__PROVIDED TEXT__:
════════════════
Reviewed by Ian Forbes
When a first-time writer/director makes a low budget movie that ends up making a lot of money and achieves critical success as well, the common effect is a studio hoping lightning will strike the same spot twice and giving that director more money for their sophomore effort. Such is the case with Neill Blomkamp, who made District 9 with a $30 million dollar production budget, which ended up raking in $115 million dollars at the domestic box office, earned 4 Oscar nominations including Best Picture, and launched Sharlto Copley’s acting career. Now he’s back with Elysium, which has a $100 million dollar production budget, casts A-listers Matt Damon and Jodie Foster above the title, and re-teams the aspiring auteur with Copley once again. Seems like a sure bet, right? The convention wisdom is that this will end up making back the money it took to produce at the domestic box office but what has all that extra moolah and star power achieved in terms of filmmaking? Not a lot, unfortunately.
════════════════
__THINGS TO DO__:
[1] Answer these questions about the Elysium review, each on its own line:
(a) What was the production budget of District 9?
(b) Which two actors does Elysium cast above the title?
(c) Who reviewed the film?
[2] Please summarize the Elysium review in two sentences.
════════════════
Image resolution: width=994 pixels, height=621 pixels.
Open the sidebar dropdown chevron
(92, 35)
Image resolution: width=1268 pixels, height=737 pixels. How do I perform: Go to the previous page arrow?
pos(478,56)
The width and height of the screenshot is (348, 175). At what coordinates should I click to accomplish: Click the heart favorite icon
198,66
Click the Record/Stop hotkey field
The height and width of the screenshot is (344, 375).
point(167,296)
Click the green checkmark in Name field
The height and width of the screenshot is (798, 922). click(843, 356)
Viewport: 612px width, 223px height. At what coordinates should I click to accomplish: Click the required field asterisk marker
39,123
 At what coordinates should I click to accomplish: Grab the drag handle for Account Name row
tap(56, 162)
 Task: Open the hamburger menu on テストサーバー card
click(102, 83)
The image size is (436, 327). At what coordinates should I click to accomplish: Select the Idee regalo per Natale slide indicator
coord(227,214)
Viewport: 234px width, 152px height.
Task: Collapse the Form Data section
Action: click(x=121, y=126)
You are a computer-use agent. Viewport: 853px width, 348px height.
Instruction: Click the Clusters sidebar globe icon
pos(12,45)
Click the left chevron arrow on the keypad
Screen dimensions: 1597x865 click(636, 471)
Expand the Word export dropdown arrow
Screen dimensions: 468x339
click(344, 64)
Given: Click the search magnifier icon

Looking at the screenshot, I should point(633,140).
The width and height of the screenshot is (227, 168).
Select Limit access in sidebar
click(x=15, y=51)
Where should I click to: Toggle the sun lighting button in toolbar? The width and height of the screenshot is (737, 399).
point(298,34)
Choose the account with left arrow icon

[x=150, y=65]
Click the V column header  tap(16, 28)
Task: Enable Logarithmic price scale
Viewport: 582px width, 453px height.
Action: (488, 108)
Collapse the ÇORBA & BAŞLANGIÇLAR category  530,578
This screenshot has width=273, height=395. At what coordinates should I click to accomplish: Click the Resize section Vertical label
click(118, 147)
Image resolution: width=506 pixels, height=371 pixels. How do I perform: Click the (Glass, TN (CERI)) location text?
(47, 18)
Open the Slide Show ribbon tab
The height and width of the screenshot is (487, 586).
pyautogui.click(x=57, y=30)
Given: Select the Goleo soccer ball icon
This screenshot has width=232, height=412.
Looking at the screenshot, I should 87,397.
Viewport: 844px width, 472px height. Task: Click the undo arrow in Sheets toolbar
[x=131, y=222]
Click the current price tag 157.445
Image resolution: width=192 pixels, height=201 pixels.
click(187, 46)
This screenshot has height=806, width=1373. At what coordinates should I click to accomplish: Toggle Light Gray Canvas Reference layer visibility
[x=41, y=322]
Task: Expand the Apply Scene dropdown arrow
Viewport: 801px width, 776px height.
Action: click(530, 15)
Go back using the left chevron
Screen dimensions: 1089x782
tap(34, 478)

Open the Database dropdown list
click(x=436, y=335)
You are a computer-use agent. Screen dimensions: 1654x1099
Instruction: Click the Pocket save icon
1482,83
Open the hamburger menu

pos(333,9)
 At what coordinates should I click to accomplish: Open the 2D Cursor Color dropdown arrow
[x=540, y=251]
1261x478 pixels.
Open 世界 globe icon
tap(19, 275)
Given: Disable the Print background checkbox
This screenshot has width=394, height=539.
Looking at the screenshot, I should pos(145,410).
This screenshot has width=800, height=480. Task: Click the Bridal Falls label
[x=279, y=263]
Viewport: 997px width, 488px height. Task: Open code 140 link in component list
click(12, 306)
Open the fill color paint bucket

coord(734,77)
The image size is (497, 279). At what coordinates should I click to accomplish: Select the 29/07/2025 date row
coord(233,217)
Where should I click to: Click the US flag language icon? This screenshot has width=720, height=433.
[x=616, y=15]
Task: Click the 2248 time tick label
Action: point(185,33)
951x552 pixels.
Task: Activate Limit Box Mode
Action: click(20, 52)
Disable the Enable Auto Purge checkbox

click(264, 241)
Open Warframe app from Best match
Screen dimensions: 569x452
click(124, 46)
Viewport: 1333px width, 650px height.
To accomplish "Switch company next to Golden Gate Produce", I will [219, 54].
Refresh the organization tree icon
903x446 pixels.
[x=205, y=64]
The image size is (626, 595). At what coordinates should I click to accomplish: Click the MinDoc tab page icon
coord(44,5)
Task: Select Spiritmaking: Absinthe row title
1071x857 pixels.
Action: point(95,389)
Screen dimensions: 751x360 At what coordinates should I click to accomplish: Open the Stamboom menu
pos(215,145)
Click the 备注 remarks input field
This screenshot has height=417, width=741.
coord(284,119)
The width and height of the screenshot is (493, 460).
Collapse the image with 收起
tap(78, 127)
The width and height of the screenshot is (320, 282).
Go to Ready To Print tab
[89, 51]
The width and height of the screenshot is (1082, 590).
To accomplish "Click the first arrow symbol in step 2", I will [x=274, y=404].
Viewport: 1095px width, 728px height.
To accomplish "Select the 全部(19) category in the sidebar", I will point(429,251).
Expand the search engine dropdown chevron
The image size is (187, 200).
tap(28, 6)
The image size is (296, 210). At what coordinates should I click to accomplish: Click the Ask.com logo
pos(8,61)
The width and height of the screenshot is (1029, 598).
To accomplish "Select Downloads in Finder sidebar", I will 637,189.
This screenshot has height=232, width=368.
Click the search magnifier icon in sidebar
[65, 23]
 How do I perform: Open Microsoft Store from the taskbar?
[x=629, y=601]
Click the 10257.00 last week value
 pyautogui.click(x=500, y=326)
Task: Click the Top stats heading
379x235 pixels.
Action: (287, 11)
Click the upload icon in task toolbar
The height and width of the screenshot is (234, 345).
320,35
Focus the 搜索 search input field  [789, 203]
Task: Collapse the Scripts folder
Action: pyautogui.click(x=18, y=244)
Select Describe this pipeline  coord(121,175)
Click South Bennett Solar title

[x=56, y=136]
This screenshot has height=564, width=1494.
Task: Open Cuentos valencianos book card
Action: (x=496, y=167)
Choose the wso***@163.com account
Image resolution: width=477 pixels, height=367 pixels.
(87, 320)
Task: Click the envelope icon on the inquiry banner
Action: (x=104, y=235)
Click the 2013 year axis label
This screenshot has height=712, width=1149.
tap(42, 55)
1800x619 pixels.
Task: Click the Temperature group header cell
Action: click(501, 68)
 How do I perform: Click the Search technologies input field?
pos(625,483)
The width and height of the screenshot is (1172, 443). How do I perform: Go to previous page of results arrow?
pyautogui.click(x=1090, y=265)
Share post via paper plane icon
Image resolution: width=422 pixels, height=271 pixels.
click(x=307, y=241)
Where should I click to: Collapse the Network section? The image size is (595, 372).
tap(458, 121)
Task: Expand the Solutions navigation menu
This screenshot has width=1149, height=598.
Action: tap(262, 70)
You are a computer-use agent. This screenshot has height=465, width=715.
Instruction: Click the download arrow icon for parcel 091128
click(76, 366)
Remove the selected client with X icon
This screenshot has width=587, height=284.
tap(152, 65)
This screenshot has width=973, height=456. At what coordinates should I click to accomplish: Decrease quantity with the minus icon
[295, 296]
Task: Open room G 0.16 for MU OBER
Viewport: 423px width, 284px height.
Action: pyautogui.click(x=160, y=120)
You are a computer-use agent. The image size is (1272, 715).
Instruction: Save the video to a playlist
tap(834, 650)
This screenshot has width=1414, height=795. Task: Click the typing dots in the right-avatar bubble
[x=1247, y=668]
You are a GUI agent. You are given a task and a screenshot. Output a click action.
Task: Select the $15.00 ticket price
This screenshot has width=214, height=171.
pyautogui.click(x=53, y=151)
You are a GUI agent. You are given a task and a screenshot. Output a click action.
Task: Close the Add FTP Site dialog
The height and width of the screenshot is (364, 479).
════════════════
__ANSWERS TO EACH TASK__:
[1]
(a) $30 million
(b) Matt Damon and Jodie Foster
(c) Ian Forbes

[2] Neill Blomkamp made District 9 on a $30 million budget, and it earned $115 million domestically and 4 Oscar nominations, including Best Picture. His follow-up, Elysium, has a $100 million budget, stars Matt Damon and Jodie Foster, and again features Sharlto Copley, but the review finds that the extra money and star power have not achieved much in terms of filmmaking.